Does this help at all? Please feel free to ask any questions, I can go way more in depth or perhaps less in depth if you want. GPCRs are really important from a clinical perspective since they are the most important class of drug targets (60% or so of pharmaceutical drugs work on GPCRs).

You've almost got it, I just want to clarify this:

3) in the activated state, GDP is bound to G protein - It would be more correct to say that in the inactive state GDP is bound to G protein. Technically when the receptor is first activated you are correct but this change happens very fast so it's better just to think of it as GDP-inactive, GTP-active

As for the TSH pathway it's looking right to me, TRH, Thyrotropin releasing hormone, comes from the hypothalamus and triggers the release of TSH, thyroid stimulating hormone, from the anterior pituitary.

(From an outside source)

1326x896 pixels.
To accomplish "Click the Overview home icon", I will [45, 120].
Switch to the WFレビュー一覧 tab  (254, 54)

TSH in turn acts on the thyroid to cause secretion of T3 and T4. It might be worth noting that the hypothalamus can also release somatostatin, which has the opposite effect on TSH.

As well, this pathway is a good example of 2 things I guarantee you'll see again:

1.) Negative feedback - As it sounds, end product inhibition of something farther up in the pathway to stop it's own release and/or production. Here, if T3 and T4 are high, TSH production is suppressed.

2.) Hypophysiotropic hormones in TRH - all hormones of this type act as part of a 3-part deal, release of hormone A (TRH) from hypothalamus to stimulate release of hormone 2 (TSH) in anterior pituitary to stimulate action in an endocrine gland (here, the thyroid). Other hormones of this type include GnRH (sex hormones), GHRH (growth hormone), CRH (ACTH), etc.

my teacher wrote:

TRH---> TSH---> thyroid---> T3, T4, and calcitonin

does this mean..

the hypothalamus releases TRH which tells the anterior pituitary to release TSH. TSH travels to the thyroid which makes the thyroid release T3, T4, or calcitonin

im confused as to what releases what, etc

That's basically it. Here's a good chart: http://www.ehponline.org/members/1998/Suppl-6/1263-1270carpenter/carpenterfig3B.GIF

Two small details, however:

1. The thyroid only produces a minimum amount of T3. Most T3 is formed at the cellular level by the deiodinization of T4.
   
2. T3 and to a lesser extent T4 work in a negative feedback loop to inhibit the production of TSH. This is why high TSH levels are seen in hypothyroidism and conversely, low TSH levels in hyperthyroidism.
   

How can I get 'permission' to view this website? It states permission is needed.

Thanks!

This was a fabulous beginning to her question, which is the beginning of a beautiful thing to MY question...so, if you have time to elaborate, take it from where you left off and relate it to hyperthyroidism at the cellular level?....thanks in advance!